Problem requirements
Within the records below, find the line with "Where should I click to: Switch" and the line with "The height and width of the screenshot is (401, 876).", then reproduce exactly those two lines and all lines between them, without any picture.

Data extract
--------
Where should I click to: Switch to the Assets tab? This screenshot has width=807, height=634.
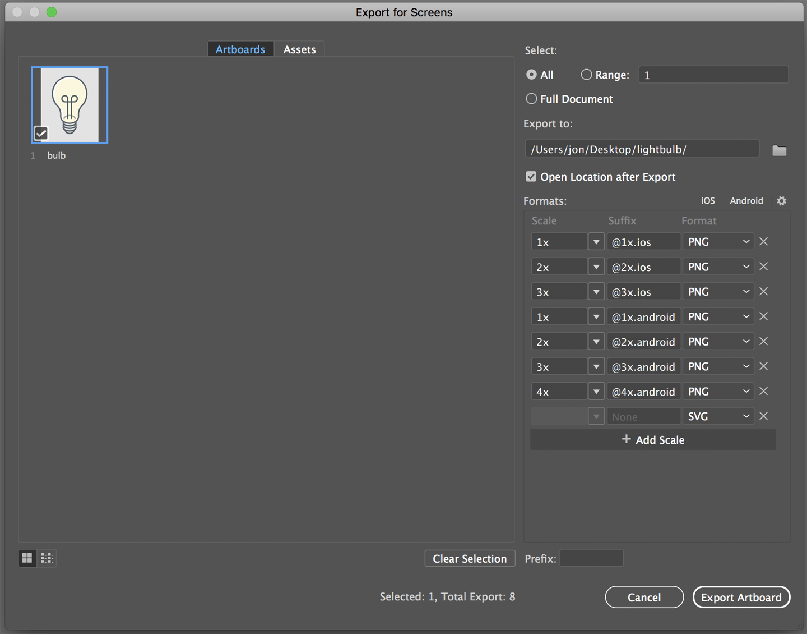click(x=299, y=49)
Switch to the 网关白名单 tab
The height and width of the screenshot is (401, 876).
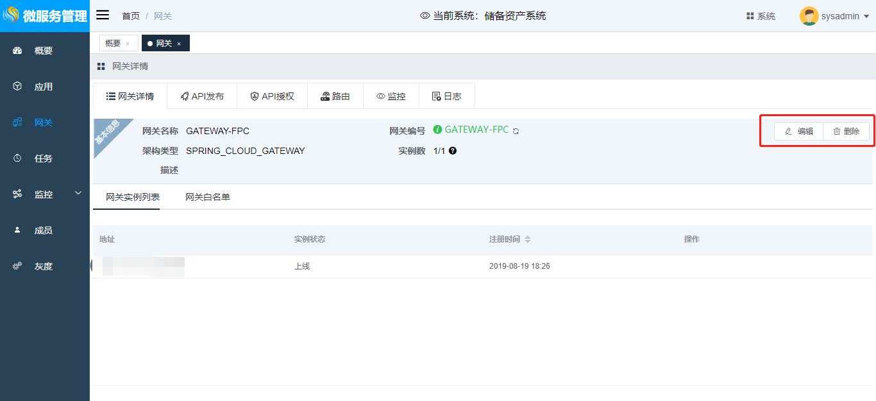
--------
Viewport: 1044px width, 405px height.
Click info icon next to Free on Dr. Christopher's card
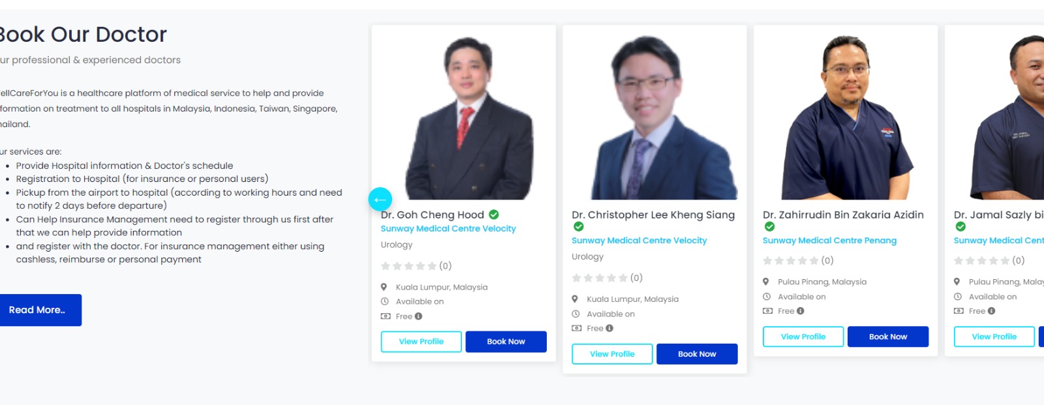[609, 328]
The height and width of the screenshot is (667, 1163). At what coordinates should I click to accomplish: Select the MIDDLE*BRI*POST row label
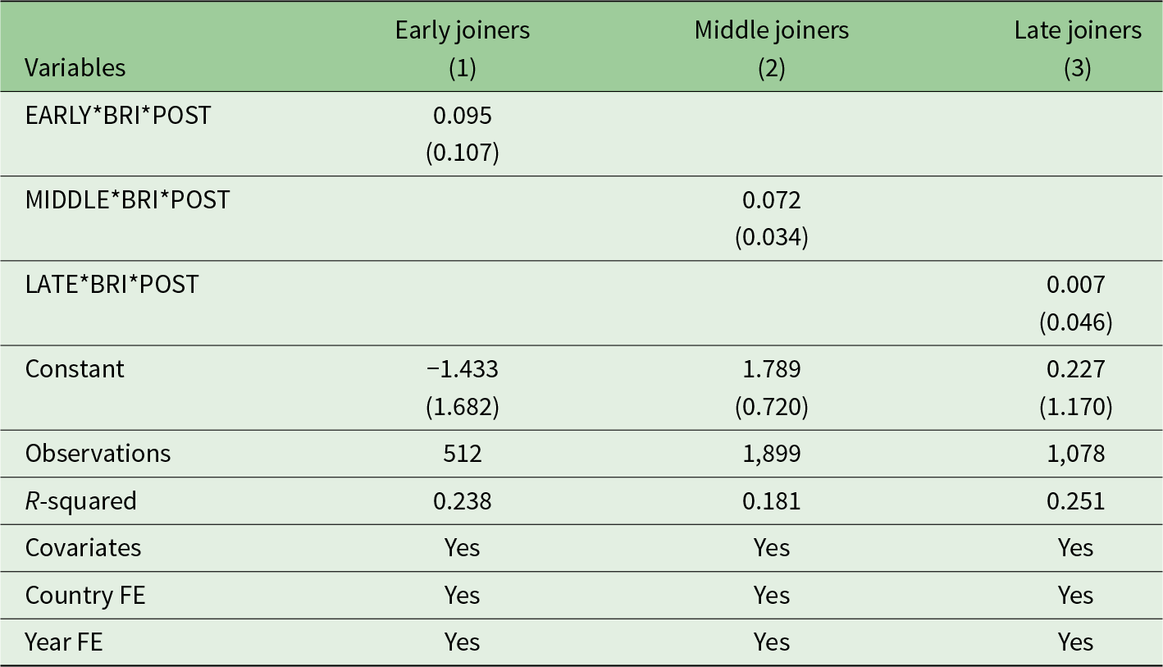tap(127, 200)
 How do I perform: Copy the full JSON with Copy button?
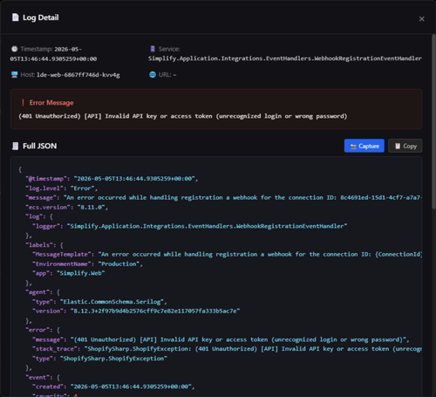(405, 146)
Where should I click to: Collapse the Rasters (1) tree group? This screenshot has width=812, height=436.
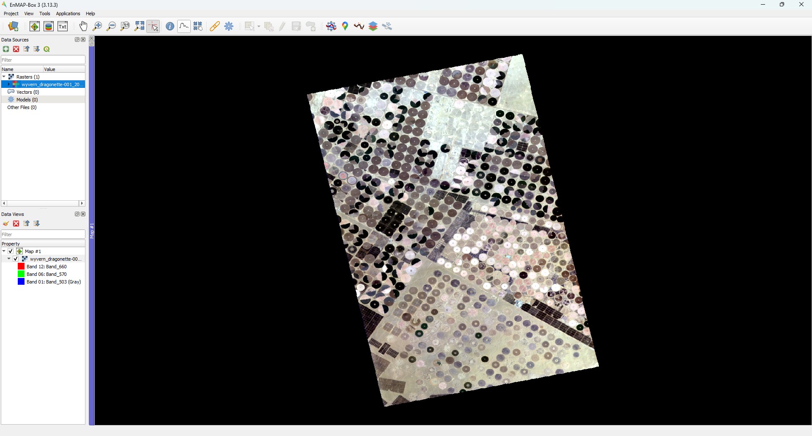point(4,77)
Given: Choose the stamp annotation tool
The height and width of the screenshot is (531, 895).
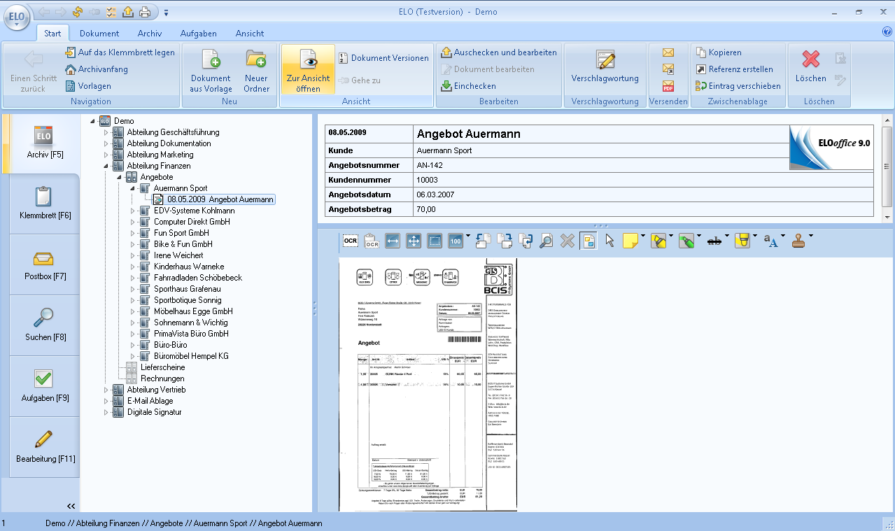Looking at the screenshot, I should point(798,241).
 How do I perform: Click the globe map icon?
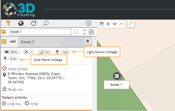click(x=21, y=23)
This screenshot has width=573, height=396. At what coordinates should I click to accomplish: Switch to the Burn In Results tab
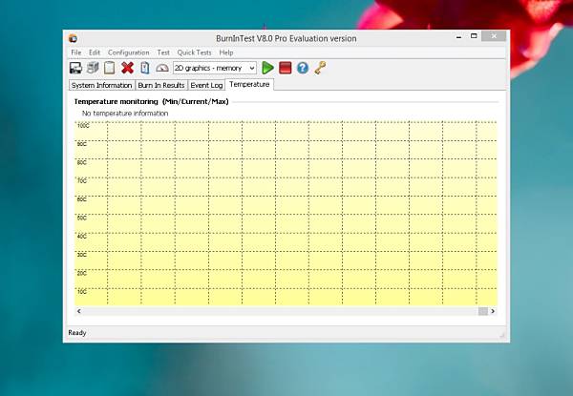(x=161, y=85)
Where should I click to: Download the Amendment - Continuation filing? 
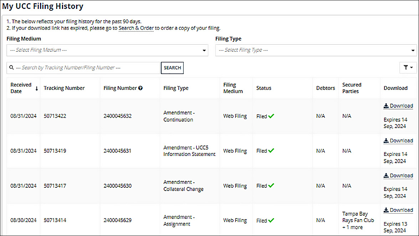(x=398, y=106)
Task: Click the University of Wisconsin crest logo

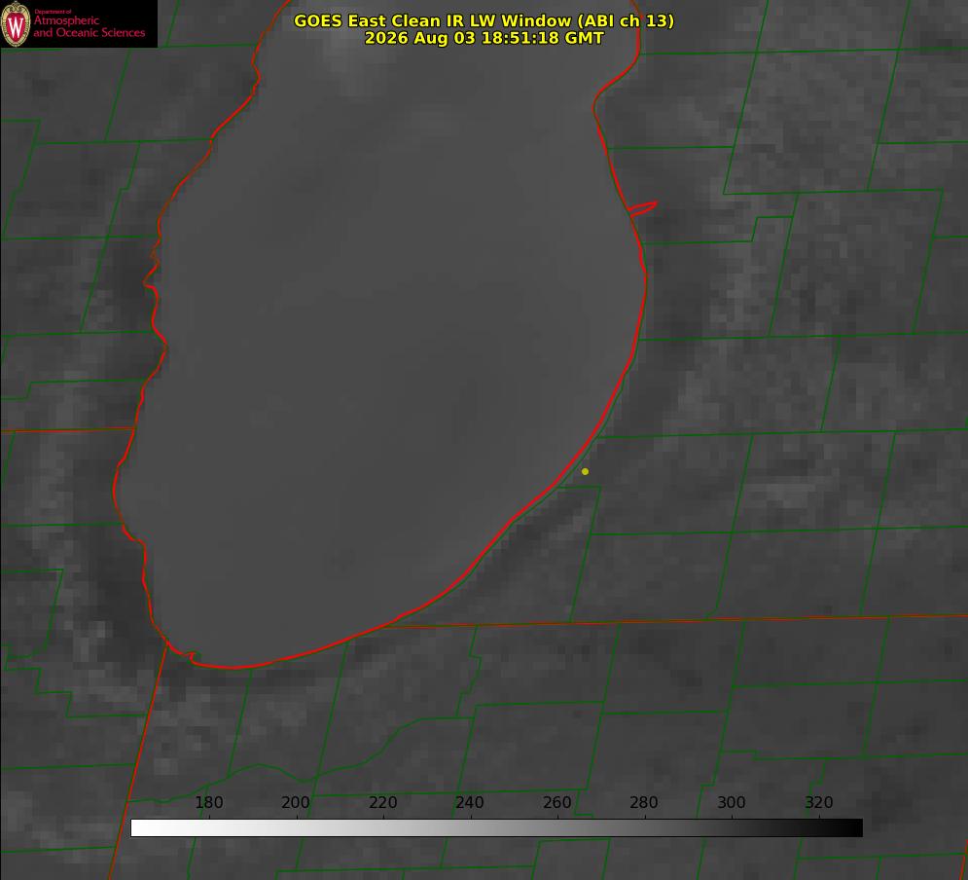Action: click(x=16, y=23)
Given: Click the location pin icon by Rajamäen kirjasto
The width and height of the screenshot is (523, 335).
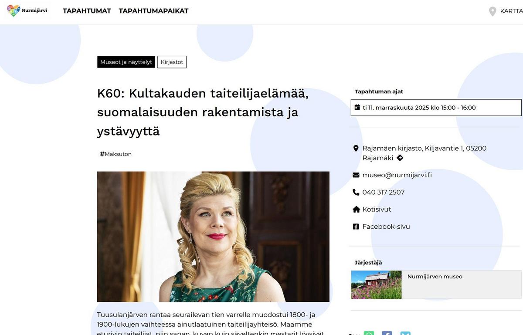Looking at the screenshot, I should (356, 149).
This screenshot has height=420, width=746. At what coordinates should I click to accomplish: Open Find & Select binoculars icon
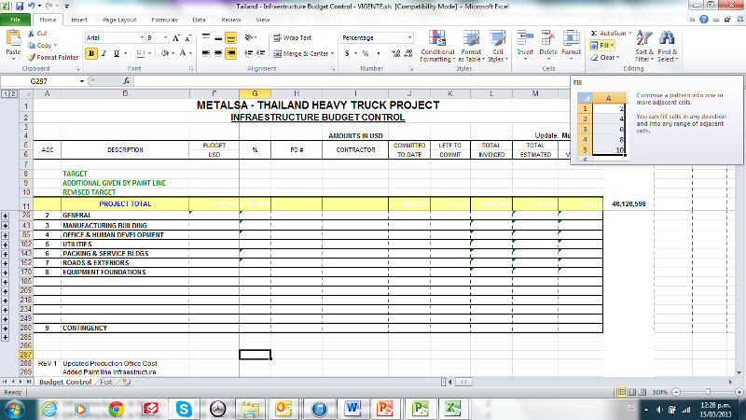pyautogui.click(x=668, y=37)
--------
Result for this exercise
Where should I click to: Switch to the Assets tab? This screenshot has width=807, height=634.
click(x=299, y=49)
Switch to the 网关白名单 tab
The height and width of the screenshot is (401, 876).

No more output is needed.